Once-Through Cooling Interim Mitigation Program

Important Upcoming Events

August 13 – September 14:
Public comment period for draft Award Guidelines. Click here to download the draft Award Guidelines. Submit your comments by email to the Marine Protected Areas Program Manager, Tova Handelman (tova.handelman@resources.ca.gov), by 5:00 PM on September 14, 2018. 

Two informational webinars will be offered. The presentation will be the same in both webinars, and recordings of the webinars and a Frequently Asked Questions document will be posted on this website. Click the links below to register for a webinar.

October 25:
Award Guidelines presented to Ocean Protection Council for approval

November 2018 – February 2019:
Solicitation for proposals (pending Council approval of Award Guidelines)

May 15, 2019:
Select proposals recommended to Ocean Protection Council for approval

 

Background

Once-through cooling (OTC) technology pulls water from the ocean to cool power plants.

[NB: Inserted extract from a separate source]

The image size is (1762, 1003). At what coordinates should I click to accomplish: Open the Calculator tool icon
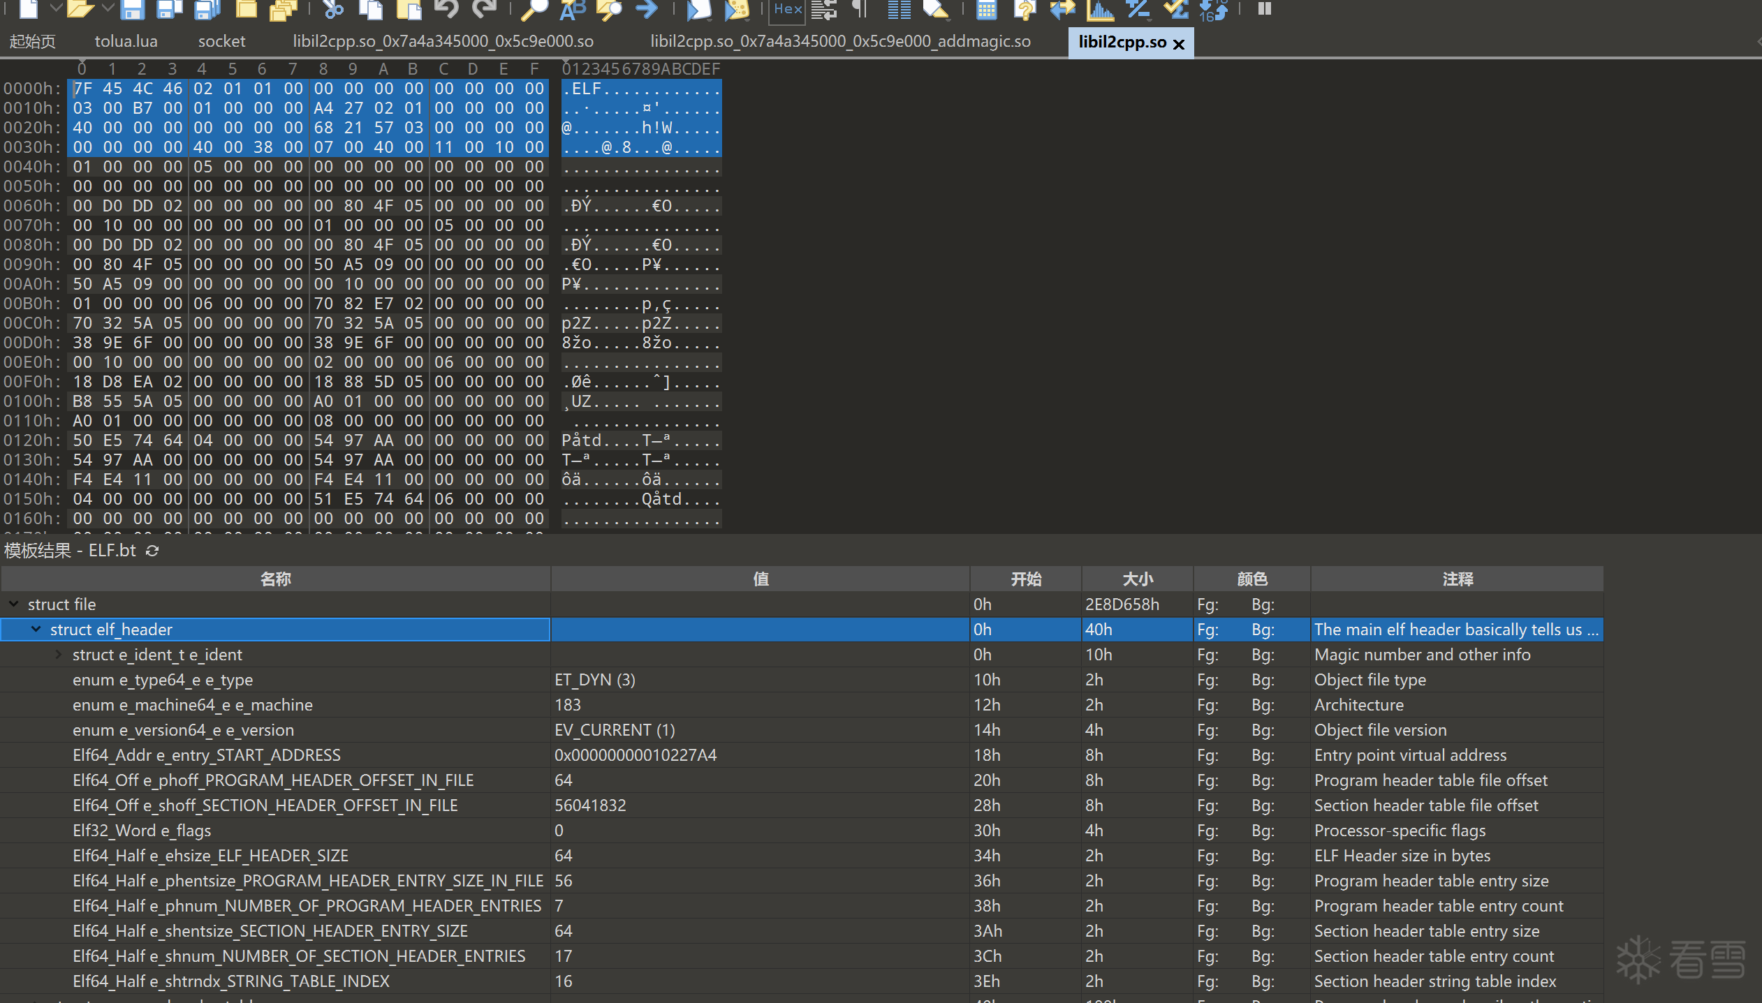(986, 10)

Marine animals, seaweeds, and billions of eggs and larvae of fish and invertebrates are taken in with the seawater and killed as they are subjected to thermal, physical, and/or chemical stresses. Larger organisms may also be pinned against seawater intake screens, causing injury or death. These impacts contribute to the decline of fisheries and the degradation of marine habitats near power plants using once-through cooling.

To address these damaging impacts, the State Water Resources Control Board established a Once-Through Cooling Policy (Policy) in 2010 requiring power plants to stop using once-through cooling technology. The Policy originally applied to 19 coastal power plants (including two nuclear plants) that had the ability to withdraw over 15 billion gallons per day from the State’s coastal and estuarine waters using OTC systems. Closed-cycle wet cooling has been selected as Best Technology Available and permittees must either reduce intake flow and velocity or reduce impacts to aquatic life comparably by other means. The Policy requires power plants that are not in compliance to make mitigation payments annually based on their annual intake volume of water until they come into compliance. To ensure grid reliability, final compliance dates were negotiated with each of the plants listed on the map after the name of each power plant (right).  Through closures of older plants, denoted by strike-through on the map, and retrofits to come into compliance prior to the payment program beginning, there are now 10 power plants that will be making payments until they come into compliance (highlighted in yellow). OPC will receive up to $5.4 million annually from these mitigation payments to fund to its OTC Interim Mitigation Program. Funds will decrease as power plants come into compliance with the Policy, and the Program is expected to end in 2029 when all power plants are required to be in compliance.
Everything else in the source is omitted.